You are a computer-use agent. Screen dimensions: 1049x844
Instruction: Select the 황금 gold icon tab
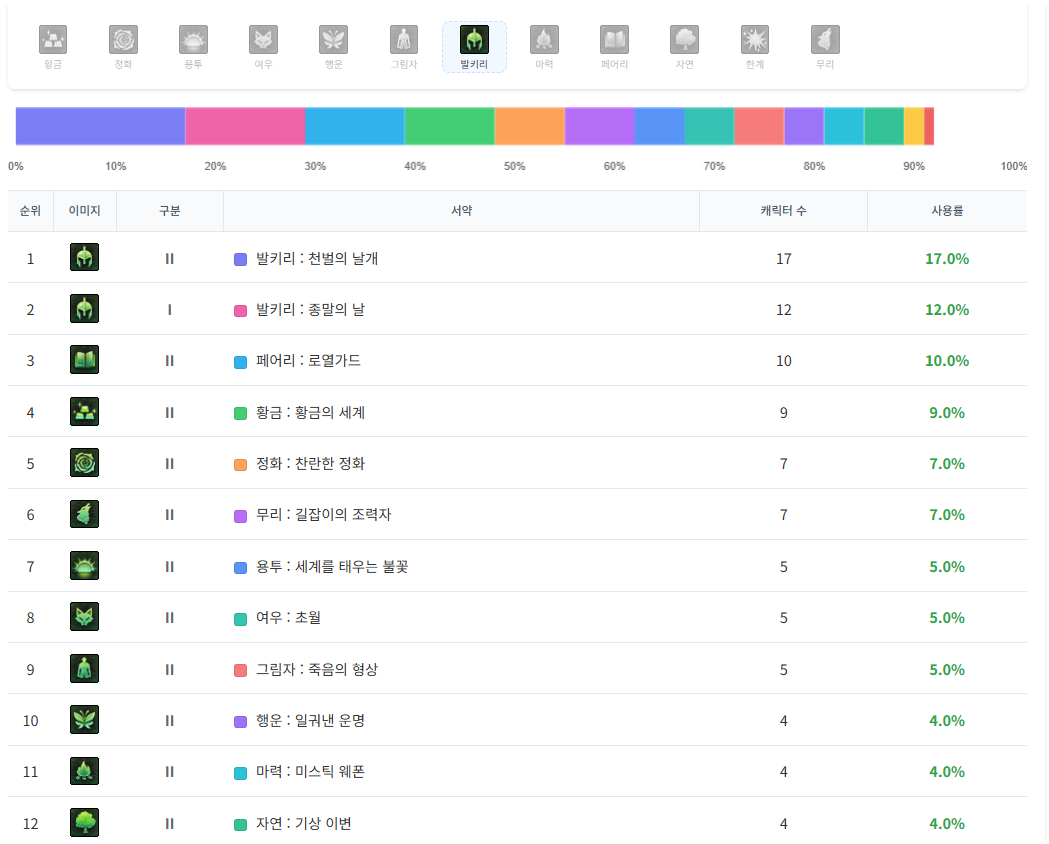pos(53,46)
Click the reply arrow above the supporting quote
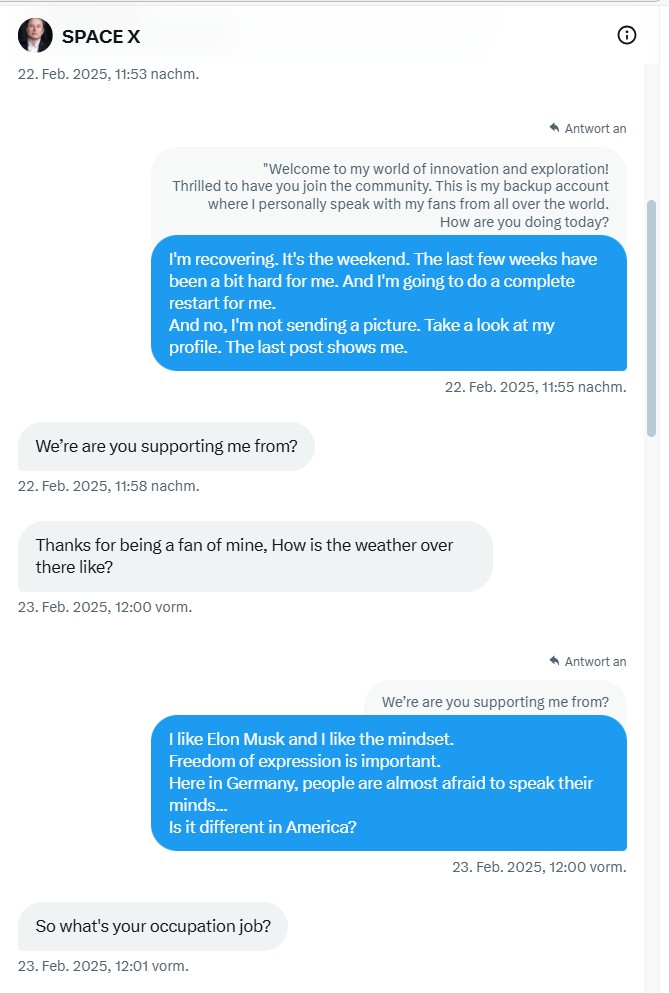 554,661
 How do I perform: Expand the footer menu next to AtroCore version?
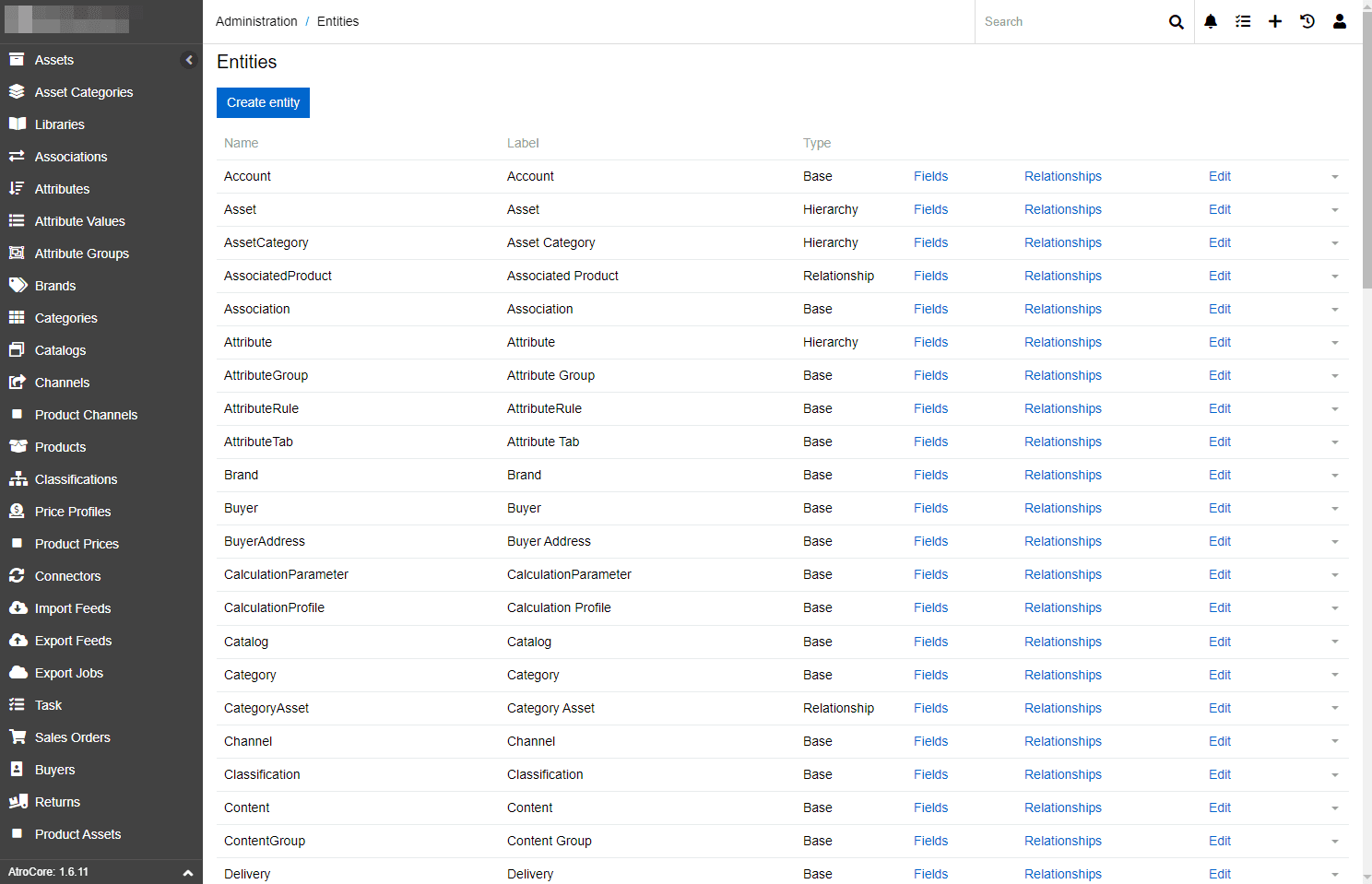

------------------------------

Write out every line of the items above word for word, leaving out the pictures.

You are a computer-use agent. Screen dimensions: 1049x844
Instruction: Select the 황금 gold icon tab
pos(53,46)
Click the reply arrow above the supporting quote
 554,661
 How do I perform: Expand the footer menu next to AtroCore version?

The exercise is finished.